------ MATERIAL FOR THE TASK
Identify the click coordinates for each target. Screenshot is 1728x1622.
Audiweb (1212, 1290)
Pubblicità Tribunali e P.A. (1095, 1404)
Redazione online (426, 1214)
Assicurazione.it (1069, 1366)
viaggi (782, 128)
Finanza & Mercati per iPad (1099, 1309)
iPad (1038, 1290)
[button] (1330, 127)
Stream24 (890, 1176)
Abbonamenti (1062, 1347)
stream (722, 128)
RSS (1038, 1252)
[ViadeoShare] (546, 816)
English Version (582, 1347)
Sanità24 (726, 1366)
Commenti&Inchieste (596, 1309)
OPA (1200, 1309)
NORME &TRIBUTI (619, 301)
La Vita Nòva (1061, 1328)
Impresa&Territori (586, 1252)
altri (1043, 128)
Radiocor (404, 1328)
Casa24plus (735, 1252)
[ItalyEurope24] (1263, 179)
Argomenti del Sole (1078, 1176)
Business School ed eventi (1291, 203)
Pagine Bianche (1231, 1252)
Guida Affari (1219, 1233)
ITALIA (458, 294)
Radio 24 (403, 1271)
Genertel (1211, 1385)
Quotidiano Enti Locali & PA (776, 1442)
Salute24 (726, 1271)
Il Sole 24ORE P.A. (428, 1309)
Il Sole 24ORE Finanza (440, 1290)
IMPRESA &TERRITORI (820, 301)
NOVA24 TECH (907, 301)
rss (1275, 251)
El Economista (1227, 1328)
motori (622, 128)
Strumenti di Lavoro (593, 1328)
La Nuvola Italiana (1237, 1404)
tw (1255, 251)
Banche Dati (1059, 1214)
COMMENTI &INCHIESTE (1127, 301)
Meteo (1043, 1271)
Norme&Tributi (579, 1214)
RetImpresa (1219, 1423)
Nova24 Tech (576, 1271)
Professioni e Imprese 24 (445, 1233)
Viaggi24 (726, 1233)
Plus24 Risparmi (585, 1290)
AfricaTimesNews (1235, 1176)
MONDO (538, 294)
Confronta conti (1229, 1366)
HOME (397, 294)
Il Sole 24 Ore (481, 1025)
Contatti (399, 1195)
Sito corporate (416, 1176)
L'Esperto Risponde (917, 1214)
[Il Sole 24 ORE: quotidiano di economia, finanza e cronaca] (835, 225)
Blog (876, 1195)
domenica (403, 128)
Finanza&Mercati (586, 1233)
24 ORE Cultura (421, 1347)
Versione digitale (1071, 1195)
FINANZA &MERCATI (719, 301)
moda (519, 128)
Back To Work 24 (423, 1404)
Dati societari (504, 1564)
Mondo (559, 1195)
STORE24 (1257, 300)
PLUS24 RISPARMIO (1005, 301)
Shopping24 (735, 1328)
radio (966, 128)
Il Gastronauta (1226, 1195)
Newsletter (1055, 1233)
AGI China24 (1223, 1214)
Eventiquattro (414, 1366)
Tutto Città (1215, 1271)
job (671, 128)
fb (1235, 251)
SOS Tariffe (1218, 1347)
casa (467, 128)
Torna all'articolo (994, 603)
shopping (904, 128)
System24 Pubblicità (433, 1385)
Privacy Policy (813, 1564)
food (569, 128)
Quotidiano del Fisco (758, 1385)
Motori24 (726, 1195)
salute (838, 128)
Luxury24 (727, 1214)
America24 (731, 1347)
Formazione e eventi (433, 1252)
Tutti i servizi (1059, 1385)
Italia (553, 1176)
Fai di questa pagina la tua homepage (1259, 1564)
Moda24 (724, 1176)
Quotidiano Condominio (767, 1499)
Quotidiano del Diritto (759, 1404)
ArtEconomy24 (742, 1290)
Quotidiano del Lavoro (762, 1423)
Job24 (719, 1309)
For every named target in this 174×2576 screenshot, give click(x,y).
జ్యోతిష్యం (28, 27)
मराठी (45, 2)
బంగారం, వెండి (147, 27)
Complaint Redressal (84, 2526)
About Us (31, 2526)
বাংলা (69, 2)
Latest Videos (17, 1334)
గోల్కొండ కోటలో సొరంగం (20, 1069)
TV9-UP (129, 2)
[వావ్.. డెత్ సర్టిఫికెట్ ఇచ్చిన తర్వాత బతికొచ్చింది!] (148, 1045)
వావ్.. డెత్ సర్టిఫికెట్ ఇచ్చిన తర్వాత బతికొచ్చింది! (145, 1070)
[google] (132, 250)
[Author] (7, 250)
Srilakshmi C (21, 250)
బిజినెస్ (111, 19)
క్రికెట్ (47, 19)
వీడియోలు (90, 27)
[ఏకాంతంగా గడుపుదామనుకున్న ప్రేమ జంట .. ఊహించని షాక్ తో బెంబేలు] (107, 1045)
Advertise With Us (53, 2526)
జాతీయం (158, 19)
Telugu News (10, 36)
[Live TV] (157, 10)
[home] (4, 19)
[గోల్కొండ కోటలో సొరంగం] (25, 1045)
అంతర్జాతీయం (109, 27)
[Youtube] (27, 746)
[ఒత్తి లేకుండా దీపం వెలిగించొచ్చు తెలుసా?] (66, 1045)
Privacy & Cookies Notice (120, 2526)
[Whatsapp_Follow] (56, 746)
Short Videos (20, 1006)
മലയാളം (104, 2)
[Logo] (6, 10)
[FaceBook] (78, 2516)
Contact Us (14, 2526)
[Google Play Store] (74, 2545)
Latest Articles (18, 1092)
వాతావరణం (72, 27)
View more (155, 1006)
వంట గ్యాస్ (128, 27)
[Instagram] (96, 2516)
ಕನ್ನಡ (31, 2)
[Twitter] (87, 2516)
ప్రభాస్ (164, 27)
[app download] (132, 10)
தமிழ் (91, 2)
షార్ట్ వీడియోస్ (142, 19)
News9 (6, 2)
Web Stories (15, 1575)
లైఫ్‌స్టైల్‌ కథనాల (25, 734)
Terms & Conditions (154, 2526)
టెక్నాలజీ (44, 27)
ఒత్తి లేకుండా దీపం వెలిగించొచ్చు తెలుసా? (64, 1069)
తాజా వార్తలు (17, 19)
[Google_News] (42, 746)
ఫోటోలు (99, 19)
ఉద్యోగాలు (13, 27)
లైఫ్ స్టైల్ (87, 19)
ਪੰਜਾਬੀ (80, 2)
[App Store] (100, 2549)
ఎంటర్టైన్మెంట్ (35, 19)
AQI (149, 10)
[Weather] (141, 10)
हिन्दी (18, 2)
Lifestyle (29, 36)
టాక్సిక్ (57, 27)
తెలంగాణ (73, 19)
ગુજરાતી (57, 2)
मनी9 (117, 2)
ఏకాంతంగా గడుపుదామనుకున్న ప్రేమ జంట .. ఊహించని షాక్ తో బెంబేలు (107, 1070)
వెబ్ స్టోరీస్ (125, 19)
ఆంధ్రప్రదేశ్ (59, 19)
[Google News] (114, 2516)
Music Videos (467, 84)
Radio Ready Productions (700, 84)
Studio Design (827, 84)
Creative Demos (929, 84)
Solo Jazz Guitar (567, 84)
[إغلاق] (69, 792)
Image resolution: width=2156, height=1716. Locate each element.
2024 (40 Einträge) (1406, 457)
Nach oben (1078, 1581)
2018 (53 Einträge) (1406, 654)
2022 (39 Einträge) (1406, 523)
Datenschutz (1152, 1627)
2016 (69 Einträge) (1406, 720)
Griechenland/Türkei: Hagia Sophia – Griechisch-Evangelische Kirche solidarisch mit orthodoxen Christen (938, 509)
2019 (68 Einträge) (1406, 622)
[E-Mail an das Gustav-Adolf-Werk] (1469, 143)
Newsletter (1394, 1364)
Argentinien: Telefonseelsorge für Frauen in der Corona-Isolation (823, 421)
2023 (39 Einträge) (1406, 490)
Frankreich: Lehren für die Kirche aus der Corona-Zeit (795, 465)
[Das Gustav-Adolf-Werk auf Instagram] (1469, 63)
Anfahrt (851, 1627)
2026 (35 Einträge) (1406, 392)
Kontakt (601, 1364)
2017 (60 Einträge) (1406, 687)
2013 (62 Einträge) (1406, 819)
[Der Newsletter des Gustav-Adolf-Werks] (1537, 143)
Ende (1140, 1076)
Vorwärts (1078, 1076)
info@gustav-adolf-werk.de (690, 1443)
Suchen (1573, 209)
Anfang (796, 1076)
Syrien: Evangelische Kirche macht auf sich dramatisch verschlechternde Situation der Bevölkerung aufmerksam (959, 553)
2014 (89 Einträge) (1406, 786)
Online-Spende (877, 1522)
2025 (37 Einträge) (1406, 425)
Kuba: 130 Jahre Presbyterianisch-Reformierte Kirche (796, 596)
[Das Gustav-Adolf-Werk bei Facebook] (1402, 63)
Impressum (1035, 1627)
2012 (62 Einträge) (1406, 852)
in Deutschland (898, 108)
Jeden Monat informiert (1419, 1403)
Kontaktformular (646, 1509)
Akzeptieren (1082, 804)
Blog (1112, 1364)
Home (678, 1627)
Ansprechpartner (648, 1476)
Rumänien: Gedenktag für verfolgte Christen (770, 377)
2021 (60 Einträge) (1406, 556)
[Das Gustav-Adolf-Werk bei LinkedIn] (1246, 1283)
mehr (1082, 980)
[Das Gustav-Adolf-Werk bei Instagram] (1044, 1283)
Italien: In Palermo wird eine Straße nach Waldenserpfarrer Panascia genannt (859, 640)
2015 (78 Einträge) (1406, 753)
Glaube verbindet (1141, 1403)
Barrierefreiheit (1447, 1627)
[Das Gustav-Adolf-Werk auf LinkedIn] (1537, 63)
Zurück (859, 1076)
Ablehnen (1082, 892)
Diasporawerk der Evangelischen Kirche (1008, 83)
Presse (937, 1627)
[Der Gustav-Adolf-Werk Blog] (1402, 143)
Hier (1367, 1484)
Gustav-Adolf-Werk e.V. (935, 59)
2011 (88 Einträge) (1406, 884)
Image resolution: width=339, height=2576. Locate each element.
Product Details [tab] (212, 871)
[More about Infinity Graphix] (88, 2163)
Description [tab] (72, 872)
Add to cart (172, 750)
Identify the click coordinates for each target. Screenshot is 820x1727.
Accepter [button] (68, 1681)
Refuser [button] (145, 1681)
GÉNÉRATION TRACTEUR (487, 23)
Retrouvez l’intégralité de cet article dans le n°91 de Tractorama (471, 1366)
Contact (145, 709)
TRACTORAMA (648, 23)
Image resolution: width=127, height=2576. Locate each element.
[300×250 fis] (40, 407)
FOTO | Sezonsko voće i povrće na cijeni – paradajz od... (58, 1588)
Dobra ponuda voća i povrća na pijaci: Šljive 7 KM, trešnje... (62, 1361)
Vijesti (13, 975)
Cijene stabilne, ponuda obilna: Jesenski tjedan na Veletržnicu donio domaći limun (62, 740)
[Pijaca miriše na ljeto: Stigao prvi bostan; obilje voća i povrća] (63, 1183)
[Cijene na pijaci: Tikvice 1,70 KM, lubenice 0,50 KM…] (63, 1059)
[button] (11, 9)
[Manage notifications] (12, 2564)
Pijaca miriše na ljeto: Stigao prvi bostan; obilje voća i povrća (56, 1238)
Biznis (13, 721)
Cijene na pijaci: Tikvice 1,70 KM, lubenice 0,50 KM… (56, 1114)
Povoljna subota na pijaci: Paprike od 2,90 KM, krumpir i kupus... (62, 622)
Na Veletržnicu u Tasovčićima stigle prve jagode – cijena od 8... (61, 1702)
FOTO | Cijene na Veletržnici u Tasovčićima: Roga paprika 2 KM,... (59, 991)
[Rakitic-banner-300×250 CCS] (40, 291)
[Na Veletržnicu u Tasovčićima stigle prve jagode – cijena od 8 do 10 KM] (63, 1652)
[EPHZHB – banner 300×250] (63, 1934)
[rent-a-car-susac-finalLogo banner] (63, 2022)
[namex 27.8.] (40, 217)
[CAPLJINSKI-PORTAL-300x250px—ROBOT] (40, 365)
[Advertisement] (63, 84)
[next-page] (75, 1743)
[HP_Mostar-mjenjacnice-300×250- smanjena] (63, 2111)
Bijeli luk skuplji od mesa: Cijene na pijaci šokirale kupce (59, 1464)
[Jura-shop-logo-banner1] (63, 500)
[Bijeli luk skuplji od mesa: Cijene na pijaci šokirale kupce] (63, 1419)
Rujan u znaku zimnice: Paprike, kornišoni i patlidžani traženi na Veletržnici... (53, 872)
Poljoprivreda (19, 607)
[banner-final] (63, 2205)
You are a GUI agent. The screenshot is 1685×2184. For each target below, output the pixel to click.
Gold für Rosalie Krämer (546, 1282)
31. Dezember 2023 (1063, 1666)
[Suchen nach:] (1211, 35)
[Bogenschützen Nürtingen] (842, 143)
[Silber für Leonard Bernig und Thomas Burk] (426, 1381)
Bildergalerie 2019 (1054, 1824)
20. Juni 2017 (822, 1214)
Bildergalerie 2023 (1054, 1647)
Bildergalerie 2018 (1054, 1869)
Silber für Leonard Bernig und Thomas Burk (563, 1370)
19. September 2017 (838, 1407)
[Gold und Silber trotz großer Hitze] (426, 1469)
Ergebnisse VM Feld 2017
------------
WHAT YOU NEED TO DO: Using the entries above, output exactly the lines between the line holding "Tutti i servizi (1059, 1385)" and the line holding "టెక్నాలజీ (44, 27)", end lines included, and nothing more.

RESPONSE TO THE TASK:
Tutti i servizi (1059, 1385)
Italia (553, 1176)
Fai di questa pagina la tua homepage (1259, 1564)
Moda24 (724, 1176)
Quotidiano Condominio (767, 1499)
Quotidiano del Diritto (759, 1404)
ArtEconomy24 (742, 1290)
Quotidiano del Lavoro (762, 1423)
Job24 (719, 1309)
For every named target in this 174×2576 screenshot, give click(x,y).
జ్యోతిష్యం (28, 27)
मराठी (45, 2)
బంగారం, వెండి (147, 27)
Complaint Redressal (84, 2526)
About Us (31, 2526)
বাংলা (69, 2)
Latest Videos (17, 1334)
గోల్కొండ కోటలో సొరంగం (20, 1069)
TV9-UP (129, 2)
[వావ్.. డెత్ సర్టిఫికెట్ ఇచ్చిన తర్వాత బతికొచ్చింది!] (148, 1045)
వావ్.. డెత్ సర్టిఫికెట్ ఇచ్చిన తర్వాత బతికొచ్చింది! (145, 1070)
[google] (132, 250)
[Author] (7, 250)
Srilakshmi C (21, 250)
బిజినెస్ (111, 19)
క్రికెట్ (47, 19)
వీడియోలు (90, 27)
[ఏకాంతంగా గడుపుదామనుకున్న ప్రేమ జంట .. ఊహించని షాక్ తో బెంబేలు] (107, 1045)
Advertise With Us (53, 2526)
జాతీయం (158, 19)
Telugu News (10, 36)
[Live TV] (157, 10)
[home] (4, 19)
[గోల్కొండ కోటలో సొరంగం] (25, 1045)
అంతర్జాతీయం (109, 27)
[Youtube] (27, 746)
[ఒత్తి లేకుండా దీపం వెలిగించొచ్చు తెలుసా?] (66, 1045)
Privacy & Cookies Notice (120, 2526)
[Whatsapp_Follow] (56, 746)
Short Videos (20, 1006)
മലയാളം (104, 2)
[Logo] (6, 10)
[FaceBook] (78, 2516)
Contact Us (14, 2526)
[Google Play Store] (74, 2545)
Latest Articles (18, 1092)
వాతావరణం (72, 27)
View more (155, 1006)
వంట గ్యాస్ (128, 27)
[Instagram] (96, 2516)
ಕನ್ನಡ (31, 2)
[Twitter] (87, 2516)
ప్రభాస్ (164, 27)
[app download] (132, 10)
தமிழ் (91, 2)
షార్ట్ వీడియోస్ (142, 19)
News9 (6, 2)
Web Stories (15, 1575)
లైఫ్‌స్టైల్‌ కథనాల (25, 734)
Terms & Conditions (154, 2526)
టెక్నాలజీ (44, 27)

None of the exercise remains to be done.